La Valle d’Itria, nell’entroterra pugliese, offre un terreno gravel poco conosciuto: un paesaggio mosso di uliveti secolari, vigneti e muretti a secco, punteggiato dai trulli, le caratteristiche abitazioni coniche che rendono celebre la regione.
Un terreno mosso tra borghi bianchi
Da Alberobello, celebre per la sua concentrazione di trulli patrimonio UNESCO, l’itinerario raggiunge Locorotondo, borgo circolare arroccato che offre un panorama su tutta la valle, prima di proseguire verso Cisternino e infine Martina Franca. Si contano circa 45 km e 450 m di dislivello cumulato, su un misto di strade di campagna poco trafficate e strade bianche tra gli uliveti.

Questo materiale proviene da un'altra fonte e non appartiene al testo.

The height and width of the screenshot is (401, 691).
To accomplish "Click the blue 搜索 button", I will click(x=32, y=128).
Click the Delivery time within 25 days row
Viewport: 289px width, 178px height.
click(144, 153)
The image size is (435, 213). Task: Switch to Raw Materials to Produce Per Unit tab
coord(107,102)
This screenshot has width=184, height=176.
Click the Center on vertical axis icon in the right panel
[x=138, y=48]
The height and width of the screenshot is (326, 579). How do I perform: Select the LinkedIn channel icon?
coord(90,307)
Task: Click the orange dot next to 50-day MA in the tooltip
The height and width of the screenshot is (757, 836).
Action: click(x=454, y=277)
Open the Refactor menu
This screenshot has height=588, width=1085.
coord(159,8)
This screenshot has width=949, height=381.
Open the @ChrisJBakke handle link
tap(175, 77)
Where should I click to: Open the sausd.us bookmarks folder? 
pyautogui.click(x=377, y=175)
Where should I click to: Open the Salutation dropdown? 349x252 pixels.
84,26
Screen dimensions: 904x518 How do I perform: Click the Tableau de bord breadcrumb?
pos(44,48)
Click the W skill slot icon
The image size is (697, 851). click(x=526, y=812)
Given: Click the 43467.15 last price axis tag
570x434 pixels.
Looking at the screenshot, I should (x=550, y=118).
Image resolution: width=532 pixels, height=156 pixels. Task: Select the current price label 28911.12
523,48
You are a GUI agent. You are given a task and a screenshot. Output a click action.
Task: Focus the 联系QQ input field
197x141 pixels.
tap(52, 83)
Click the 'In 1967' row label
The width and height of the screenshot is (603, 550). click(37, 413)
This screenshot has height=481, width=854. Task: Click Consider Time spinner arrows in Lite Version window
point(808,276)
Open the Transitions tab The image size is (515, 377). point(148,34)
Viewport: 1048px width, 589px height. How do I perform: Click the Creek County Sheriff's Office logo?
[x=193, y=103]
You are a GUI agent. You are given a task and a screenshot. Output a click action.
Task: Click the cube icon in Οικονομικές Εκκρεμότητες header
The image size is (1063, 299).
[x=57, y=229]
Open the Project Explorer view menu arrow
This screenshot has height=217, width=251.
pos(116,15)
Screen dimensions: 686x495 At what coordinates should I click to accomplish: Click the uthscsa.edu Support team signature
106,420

Il paesaggio cambia poco in apparenza ma offre una varietà costante di dettagli: muretti a secco, capanne di pietra isolate (le “pagliare”) e ulivi a volte millenari dai tronchi nodosi caratteristici della Puglia.
Come affrontare l’uscita
Un copertone gravel classico da 38-40mm basta per questo terreno complessivamente scorrevole, tra asfalto di strade secondarie e strade bianche ben battute. Il caldo può essere intenso in estate in questa regione meridionale poco ombreggiata: meglio partire presto al mattino in piena stagione.
Quando andarci
Da aprile a giugno e da settembre a ottobre, poiché l’estate può essere molto calda e secca in questa regione del sud Italia. La primavera regala inoltre la fioritura degli ulivi e una luce particolarmente fotogenica sui borghi bianchi.
Buono a sapersi
Alberobello, meta turistica di primo piano della Puglia, offre un’ampia scelta di alloggi, con un accesso pratico a Locorotondo e Martina Franca, altri due borghi inseriti tra i “borghi più belli d’Italia”, per prolungare la scoperta della Valle d’Itria.